Establish how many lines in the entries hold the string "computer". The number by itself is the whole answer.
● ● ●
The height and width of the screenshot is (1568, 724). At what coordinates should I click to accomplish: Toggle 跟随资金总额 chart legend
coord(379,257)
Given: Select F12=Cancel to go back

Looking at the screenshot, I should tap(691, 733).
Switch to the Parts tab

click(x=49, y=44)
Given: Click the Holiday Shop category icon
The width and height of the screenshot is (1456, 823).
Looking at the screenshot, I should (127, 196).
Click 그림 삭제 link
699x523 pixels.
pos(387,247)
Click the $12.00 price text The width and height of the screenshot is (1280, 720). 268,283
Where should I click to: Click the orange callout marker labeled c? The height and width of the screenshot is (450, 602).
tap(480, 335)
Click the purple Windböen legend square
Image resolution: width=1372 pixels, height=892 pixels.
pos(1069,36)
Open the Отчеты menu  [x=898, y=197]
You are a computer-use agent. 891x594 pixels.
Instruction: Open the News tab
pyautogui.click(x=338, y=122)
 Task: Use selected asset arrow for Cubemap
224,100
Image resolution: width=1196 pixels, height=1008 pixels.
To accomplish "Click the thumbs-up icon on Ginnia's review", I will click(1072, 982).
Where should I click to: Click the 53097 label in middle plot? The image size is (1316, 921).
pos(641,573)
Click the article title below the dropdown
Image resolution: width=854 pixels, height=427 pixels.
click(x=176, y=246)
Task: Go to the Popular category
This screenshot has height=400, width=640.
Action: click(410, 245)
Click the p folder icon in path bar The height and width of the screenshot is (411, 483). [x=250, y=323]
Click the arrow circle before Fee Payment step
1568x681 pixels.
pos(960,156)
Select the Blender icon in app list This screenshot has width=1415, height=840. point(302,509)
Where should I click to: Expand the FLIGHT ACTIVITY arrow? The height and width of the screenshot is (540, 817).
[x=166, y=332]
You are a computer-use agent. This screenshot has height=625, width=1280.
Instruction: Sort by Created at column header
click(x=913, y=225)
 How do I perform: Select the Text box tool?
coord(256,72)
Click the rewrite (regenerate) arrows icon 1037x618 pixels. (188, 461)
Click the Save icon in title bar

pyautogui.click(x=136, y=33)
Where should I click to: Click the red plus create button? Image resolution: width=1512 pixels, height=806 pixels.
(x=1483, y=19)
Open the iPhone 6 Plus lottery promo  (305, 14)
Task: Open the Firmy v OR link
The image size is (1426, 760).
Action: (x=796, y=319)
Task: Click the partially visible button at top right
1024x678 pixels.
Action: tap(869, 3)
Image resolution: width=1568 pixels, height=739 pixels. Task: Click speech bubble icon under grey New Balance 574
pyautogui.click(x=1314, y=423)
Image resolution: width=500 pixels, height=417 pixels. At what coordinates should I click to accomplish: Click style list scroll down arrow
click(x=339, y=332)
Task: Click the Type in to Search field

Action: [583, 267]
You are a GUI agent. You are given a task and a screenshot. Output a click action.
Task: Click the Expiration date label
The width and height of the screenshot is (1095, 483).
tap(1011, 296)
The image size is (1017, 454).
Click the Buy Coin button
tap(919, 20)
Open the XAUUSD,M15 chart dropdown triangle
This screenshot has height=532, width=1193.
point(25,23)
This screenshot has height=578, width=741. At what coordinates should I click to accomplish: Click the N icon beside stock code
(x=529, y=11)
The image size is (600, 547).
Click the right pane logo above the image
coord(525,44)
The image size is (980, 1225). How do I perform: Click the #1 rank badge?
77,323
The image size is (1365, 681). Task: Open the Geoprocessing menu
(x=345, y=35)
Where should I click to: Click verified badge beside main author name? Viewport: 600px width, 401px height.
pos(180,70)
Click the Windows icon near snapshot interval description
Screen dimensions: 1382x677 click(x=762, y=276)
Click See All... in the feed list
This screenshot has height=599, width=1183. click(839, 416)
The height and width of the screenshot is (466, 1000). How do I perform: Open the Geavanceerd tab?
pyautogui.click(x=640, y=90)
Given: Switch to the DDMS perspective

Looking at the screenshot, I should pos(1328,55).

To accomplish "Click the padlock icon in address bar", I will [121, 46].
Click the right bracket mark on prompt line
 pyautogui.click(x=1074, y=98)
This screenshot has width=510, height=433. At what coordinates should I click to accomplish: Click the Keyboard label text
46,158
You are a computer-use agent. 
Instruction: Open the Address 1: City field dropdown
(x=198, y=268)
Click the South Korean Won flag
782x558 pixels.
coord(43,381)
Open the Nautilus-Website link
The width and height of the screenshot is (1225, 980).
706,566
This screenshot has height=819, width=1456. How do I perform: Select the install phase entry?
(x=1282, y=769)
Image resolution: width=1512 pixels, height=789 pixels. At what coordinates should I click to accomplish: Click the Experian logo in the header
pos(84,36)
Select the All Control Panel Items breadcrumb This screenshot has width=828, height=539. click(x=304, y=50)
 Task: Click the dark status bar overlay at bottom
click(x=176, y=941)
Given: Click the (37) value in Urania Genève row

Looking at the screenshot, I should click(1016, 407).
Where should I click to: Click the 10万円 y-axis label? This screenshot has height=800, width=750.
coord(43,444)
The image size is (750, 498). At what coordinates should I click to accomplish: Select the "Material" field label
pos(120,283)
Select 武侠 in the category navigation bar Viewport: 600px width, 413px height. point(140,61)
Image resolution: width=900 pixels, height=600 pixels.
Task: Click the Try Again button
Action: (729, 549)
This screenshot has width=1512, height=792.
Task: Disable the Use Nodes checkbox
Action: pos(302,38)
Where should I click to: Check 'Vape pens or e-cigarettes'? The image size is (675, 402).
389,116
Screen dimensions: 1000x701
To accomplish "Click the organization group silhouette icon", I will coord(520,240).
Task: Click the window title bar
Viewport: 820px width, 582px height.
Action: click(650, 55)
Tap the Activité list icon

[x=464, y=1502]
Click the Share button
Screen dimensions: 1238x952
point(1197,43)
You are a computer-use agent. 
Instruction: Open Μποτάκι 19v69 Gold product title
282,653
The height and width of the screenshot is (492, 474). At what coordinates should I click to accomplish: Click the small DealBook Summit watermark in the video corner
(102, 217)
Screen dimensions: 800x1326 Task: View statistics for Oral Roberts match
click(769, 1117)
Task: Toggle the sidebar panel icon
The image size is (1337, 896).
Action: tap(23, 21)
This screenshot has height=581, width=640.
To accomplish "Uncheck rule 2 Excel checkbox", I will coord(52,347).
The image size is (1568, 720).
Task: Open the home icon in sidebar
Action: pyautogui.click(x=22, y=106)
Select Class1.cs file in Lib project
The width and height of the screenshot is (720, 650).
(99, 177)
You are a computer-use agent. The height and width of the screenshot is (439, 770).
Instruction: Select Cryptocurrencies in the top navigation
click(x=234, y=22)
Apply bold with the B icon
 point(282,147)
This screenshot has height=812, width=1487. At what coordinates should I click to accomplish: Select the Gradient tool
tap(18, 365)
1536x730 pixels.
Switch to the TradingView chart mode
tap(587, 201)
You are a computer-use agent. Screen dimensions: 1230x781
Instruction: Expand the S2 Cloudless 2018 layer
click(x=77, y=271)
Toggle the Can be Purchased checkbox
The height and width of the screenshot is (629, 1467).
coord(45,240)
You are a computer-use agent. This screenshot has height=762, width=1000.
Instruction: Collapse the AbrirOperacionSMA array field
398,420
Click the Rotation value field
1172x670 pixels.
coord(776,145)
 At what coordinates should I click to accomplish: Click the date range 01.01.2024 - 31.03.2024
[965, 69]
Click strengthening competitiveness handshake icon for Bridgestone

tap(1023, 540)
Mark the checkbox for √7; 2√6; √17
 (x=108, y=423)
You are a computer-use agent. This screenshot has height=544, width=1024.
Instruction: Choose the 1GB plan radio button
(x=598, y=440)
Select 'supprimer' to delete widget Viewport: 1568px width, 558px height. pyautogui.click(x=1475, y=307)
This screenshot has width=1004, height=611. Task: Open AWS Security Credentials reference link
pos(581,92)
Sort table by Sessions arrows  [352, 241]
● ● ●
Response box -
8